## Written request
Please copy the data verbatim, from the line that contains "Click the Ford" through the line that contains "click(755, 243)", including both of those lines.

:: Exercise input ::

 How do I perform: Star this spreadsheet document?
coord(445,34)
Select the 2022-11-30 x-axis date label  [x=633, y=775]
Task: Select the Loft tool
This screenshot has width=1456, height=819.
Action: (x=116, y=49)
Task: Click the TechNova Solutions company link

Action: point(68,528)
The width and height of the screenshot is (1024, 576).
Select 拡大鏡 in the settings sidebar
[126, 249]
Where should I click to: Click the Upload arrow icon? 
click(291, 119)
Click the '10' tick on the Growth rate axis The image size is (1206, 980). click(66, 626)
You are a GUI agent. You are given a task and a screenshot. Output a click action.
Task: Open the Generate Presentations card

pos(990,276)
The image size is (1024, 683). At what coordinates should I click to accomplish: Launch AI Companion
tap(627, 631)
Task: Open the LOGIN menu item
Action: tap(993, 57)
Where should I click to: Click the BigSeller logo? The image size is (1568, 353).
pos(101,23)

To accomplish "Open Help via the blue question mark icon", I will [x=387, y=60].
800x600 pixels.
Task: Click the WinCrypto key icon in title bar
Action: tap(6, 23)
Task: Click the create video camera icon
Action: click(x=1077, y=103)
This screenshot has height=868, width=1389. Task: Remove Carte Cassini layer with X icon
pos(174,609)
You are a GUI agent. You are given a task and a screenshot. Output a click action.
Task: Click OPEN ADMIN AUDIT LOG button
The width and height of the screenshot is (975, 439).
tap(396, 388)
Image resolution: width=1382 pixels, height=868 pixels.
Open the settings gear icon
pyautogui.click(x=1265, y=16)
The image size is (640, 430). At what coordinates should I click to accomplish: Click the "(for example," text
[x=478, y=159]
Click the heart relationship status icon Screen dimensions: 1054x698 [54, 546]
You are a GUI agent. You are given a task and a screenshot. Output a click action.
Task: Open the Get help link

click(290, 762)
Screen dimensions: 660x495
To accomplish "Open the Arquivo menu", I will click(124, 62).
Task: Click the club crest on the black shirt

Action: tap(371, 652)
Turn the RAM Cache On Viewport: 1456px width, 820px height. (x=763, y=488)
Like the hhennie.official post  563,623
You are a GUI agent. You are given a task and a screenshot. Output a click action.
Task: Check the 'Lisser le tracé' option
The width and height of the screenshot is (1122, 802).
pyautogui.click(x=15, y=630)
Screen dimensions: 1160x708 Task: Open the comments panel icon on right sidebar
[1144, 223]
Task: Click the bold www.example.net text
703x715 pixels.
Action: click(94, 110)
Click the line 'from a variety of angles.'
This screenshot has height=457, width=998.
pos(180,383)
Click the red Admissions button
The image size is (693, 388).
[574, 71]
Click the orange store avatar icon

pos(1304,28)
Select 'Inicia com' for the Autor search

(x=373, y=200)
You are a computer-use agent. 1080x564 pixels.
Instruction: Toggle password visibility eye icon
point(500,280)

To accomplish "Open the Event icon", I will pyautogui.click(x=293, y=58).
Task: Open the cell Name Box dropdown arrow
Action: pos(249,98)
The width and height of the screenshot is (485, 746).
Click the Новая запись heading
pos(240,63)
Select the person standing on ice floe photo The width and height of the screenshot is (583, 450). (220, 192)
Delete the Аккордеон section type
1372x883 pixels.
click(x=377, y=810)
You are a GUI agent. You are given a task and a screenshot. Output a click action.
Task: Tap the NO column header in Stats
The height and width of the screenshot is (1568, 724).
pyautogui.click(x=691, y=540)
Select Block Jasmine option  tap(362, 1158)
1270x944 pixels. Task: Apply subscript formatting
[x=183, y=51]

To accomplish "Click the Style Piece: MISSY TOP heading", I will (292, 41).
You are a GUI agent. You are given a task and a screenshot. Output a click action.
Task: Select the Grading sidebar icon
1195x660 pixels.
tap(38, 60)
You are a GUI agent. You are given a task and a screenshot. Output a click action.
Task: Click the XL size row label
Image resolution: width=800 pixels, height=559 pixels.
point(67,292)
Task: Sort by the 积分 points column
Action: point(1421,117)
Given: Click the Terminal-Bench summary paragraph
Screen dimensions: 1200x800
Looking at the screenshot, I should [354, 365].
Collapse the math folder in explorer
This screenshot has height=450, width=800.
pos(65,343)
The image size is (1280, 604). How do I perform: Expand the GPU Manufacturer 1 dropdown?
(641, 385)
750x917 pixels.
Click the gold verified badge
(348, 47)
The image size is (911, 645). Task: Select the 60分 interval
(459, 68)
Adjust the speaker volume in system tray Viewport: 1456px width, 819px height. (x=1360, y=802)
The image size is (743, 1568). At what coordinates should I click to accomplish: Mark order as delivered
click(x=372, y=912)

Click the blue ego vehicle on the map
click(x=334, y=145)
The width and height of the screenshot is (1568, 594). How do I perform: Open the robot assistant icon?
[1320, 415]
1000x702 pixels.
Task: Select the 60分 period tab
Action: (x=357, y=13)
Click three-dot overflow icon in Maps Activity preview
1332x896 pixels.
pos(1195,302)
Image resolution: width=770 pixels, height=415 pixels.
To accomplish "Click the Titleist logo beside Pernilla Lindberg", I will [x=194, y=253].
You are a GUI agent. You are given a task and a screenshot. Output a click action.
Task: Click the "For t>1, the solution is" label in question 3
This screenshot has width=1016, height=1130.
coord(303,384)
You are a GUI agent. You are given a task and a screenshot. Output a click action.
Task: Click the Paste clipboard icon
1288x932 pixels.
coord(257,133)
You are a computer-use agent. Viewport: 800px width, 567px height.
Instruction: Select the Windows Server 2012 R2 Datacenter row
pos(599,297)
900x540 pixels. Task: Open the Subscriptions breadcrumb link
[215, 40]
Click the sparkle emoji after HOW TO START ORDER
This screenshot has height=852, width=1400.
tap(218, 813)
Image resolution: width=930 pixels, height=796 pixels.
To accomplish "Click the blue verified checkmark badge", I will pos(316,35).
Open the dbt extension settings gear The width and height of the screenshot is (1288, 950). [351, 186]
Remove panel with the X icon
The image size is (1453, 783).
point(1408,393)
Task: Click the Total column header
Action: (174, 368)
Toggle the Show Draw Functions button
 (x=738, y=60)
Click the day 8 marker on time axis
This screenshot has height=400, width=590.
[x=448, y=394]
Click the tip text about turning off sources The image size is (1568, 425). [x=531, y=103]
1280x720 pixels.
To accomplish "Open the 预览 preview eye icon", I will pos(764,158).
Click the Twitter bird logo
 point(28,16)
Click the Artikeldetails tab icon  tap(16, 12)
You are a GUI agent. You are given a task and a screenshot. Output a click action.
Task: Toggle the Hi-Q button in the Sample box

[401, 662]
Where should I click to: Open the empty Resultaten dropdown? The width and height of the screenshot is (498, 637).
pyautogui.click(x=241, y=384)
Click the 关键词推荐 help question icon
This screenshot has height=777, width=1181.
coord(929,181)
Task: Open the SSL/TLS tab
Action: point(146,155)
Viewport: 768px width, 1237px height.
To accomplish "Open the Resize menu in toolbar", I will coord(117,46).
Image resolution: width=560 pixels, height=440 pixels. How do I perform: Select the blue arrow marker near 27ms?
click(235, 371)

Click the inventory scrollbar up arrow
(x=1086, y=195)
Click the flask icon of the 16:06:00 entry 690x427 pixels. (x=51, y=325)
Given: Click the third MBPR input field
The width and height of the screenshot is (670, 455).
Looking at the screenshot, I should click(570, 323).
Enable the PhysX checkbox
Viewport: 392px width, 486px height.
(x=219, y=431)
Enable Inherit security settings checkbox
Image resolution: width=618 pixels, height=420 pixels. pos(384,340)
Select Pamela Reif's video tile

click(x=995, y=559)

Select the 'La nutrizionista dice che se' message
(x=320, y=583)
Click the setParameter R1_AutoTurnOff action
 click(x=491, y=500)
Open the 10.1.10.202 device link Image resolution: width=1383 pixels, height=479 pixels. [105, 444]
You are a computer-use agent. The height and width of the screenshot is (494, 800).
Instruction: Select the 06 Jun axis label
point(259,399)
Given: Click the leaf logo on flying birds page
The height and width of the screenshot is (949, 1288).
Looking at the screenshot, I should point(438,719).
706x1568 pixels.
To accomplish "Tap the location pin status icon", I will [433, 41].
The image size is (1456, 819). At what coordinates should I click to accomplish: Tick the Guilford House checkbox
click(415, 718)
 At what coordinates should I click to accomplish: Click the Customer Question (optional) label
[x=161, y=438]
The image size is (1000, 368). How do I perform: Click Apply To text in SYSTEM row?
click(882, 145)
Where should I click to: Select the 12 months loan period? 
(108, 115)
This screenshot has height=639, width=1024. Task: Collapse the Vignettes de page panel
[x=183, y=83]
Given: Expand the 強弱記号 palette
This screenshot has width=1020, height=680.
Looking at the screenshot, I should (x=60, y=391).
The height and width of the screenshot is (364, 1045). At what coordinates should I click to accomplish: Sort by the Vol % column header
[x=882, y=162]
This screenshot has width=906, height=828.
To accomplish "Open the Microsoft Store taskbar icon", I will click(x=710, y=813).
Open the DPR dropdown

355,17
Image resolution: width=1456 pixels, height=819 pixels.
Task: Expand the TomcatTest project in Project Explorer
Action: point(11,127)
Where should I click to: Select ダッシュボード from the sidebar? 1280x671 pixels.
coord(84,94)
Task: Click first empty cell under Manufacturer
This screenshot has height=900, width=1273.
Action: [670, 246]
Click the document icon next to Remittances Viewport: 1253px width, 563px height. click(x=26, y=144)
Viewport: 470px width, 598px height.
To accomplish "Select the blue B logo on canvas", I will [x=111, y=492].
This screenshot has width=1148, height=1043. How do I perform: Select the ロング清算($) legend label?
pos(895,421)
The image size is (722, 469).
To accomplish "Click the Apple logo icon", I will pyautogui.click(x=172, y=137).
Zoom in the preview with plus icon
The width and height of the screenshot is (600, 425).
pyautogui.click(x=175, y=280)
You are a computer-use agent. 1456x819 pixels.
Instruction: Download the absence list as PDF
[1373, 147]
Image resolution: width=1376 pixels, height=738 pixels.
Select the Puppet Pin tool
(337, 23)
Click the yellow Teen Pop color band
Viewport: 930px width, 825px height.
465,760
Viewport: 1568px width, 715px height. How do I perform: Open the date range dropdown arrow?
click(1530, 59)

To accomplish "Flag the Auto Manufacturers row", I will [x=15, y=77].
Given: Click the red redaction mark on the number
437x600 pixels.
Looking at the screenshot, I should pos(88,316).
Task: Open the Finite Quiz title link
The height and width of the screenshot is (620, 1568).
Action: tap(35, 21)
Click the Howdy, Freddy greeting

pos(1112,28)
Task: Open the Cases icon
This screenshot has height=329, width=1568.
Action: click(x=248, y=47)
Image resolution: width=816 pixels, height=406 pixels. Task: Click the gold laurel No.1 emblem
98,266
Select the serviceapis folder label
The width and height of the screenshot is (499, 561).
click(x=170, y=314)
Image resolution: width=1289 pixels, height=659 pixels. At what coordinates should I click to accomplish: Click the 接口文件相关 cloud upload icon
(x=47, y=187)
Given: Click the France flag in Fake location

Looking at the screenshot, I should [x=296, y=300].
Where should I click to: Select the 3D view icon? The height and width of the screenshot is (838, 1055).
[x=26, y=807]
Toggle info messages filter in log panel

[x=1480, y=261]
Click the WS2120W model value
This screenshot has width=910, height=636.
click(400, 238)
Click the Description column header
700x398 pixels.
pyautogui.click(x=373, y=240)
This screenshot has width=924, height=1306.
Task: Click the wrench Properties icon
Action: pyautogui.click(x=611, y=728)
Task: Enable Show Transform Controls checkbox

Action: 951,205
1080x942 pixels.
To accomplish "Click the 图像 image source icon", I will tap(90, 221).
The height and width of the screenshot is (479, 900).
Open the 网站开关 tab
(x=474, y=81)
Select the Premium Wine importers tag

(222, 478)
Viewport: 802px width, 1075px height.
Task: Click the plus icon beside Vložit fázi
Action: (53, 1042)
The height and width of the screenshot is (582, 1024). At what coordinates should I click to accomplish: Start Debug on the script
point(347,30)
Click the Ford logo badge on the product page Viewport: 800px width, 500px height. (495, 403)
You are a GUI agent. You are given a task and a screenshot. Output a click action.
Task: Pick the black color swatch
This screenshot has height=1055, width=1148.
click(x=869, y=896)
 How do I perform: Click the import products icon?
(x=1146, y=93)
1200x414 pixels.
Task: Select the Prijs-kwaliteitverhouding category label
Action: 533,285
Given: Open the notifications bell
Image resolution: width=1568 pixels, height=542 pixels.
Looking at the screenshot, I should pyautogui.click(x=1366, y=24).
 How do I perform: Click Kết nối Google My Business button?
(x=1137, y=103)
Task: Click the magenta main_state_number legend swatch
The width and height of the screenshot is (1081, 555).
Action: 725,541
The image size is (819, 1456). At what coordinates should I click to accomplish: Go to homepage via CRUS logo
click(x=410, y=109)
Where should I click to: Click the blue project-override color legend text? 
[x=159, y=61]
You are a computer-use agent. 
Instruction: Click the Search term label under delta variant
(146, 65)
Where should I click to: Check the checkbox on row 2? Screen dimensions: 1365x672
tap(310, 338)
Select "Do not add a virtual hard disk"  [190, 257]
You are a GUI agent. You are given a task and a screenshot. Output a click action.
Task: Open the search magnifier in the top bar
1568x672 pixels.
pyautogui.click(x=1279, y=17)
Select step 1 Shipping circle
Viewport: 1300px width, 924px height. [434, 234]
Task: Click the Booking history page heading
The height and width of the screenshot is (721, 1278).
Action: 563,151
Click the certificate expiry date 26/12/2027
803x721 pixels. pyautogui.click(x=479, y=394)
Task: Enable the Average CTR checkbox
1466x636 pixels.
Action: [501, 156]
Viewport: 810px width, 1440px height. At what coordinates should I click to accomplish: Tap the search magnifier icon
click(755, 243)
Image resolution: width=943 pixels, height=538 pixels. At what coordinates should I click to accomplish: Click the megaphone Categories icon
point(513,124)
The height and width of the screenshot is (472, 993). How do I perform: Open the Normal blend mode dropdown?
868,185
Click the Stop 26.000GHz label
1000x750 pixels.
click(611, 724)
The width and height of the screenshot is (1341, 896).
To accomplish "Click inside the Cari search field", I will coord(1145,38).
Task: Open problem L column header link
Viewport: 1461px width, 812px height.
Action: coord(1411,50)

:::

## In response
Click the Ford logo badge on the product page Viewport: 800px width, 500px height. (495, 403)
You are a GUI agent. You are given a task and a screenshot. Output a click action.
Task: Pick the black color swatch
This screenshot has height=1055, width=1148.
click(x=869, y=896)
 How do I perform: Click the import products icon?
(x=1146, y=93)
1200x414 pixels.
Task: Select the Prijs-kwaliteitverhouding category label
Action: 533,285
Given: Open the notifications bell
Image resolution: width=1568 pixels, height=542 pixels.
Looking at the screenshot, I should pyautogui.click(x=1366, y=24).
 How do I perform: Click Kết nối Google My Business button?
(x=1137, y=103)
Task: Click the magenta main_state_number legend swatch
The width and height of the screenshot is (1081, 555).
Action: 725,541
The image size is (819, 1456). At what coordinates should I click to accomplish: Go to homepage via CRUS logo
click(x=410, y=109)
Where should I click to: Click the blue project-override color legend text? 
[x=159, y=61]
You are a computer-use agent. 
Instruction: Click the Search term label under delta variant
(146, 65)
Where should I click to: Check the checkbox on row 2? Screen dimensions: 1365x672
tap(310, 338)
Select "Do not add a virtual hard disk"  [190, 257]
You are a GUI agent. You are given a task and a screenshot. Output a click action.
Task: Open the search magnifier in the top bar
1568x672 pixels.
pyautogui.click(x=1279, y=17)
Select step 1 Shipping circle
Viewport: 1300px width, 924px height. [434, 234]
Task: Click the Booking history page heading
The height and width of the screenshot is (721, 1278).
Action: 563,151
Click the certificate expiry date 26/12/2027
803x721 pixels. pyautogui.click(x=479, y=394)
Task: Enable the Average CTR checkbox
1466x636 pixels.
Action: [501, 156]
Viewport: 810px width, 1440px height. At what coordinates should I click to accomplish: Tap the search magnifier icon
click(755, 243)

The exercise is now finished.